Doctor Holding a Computer Tablet

Image by valelopardo from Pixabay The average ER doctor will make 4,000 clicks over the course of a shift.

Case Studies

Here are a few horror stories that resulted from EHR software either malfunctioning, being improperly configured, or being misused:

  • A 47-year-old woman visited her doctor because she was suffering from excruciating headaches. Her doctor  ordered a head scan to check for a brain aneurysm through the EHR. The order for the scan never made it to the lab. The doctor didn’t receive any report and didn’t follow-up (would you remember?). Two months later, the patient was taken to the ER where a head scan confirmed she had an aneurysm. She died days later.
  • A young man was taken by ambulance to a hospital because of debilitating headaches and fever. Doctors theorized he was suffering from meningitis and ordered a lab test to check the spinal fluid for viruses, including herpes encephalitis, through the EHR. The test was not sent to the lab despite the EHR showing that the order was sent. Because of delays, it required multiple days for the positive herpes encephalitis result to reach the EHR and the doctor. The patient is now in litigation claiming that he suffered irreversible brain damage because of the delay.
  • A 12-year-old boy got a cut during gym class and contracted sepsis. The boy was given a panel of tests, which included a blood test which would indicate sepsis. ER doctors discharged him after reviewing lab results in the EHR, not realizing that they were incomplete. (The EHR failed to show the that some results were still pending.) The boy later died.
  • A 13-year-old girl’s severe dairy allergy was entered into an EHR. The EHR failed to alert the physician that the patient was allergic to the prescribed treatment, a milk-containing probiotic. The girl went into “complete respiratory distress” and suffered a collapsed lung.

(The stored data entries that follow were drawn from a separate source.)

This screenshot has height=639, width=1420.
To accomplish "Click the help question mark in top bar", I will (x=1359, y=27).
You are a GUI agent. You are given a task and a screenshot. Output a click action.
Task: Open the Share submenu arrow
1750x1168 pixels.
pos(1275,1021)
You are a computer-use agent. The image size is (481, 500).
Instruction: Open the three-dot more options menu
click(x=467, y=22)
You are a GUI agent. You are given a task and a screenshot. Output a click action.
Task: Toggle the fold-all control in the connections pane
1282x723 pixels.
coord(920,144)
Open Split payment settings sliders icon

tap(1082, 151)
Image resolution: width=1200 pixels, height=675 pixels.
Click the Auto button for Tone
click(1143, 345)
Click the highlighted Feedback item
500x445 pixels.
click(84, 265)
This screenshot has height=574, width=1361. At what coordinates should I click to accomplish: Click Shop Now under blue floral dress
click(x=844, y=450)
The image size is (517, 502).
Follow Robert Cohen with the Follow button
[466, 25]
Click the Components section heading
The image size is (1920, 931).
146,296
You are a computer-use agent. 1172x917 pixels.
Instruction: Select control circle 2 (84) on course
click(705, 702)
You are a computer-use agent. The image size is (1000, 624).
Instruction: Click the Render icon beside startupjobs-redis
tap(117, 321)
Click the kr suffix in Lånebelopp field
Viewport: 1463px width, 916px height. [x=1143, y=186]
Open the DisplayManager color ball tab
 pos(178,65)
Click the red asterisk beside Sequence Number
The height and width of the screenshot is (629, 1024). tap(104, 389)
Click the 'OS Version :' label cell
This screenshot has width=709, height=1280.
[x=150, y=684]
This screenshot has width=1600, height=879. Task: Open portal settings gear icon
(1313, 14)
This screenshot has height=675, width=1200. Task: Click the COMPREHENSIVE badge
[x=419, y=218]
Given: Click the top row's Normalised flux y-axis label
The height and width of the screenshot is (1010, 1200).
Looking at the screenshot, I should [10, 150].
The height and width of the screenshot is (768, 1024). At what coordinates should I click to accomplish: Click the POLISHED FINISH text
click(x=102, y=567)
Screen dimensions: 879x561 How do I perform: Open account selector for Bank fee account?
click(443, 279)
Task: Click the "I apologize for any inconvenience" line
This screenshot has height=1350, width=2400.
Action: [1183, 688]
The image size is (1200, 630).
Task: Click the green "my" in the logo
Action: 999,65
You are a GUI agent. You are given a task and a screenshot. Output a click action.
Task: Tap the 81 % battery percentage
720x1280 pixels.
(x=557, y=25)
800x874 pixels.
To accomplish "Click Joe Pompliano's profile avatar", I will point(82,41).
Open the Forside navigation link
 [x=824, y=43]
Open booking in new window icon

Some of these cases involve litigation against the EHR vendors.  Settlements are possible, but most EHR vendors have air-tight “hold harmless clauses” in their contracts which protect them from liability.  In other cases, providers often can’t blame the EHR vendor because some problems are a result of misconfiguration and/or lack of training which is the provider’s responsibility.

Security Risk Assessment

Many providers think that HIPAA compliance and the HIPAA Security Risk Assessment is a simple technical and/or compliance exercise relating to just patient confidentiality. But the Security Risk Assessment must evaluate the risks arising from failures in the integrity and availability of the data in the EHR.

A proper, effective Security Risk Assessment will identify and calculate the risks posed by EHR malfunction, misconfiguration and/or lack of training.  Providers must then engage in effective risk management to treat these risks. Eagle’s Security Risk Assessment has, for years, accounted for patient safety risks posed by EHRs.

All risk assessment findings should be shared with the organization’s leadership including the owner(s), top management and/or or board of directors. Ultimately, these risks must be evaluated and managed at this level.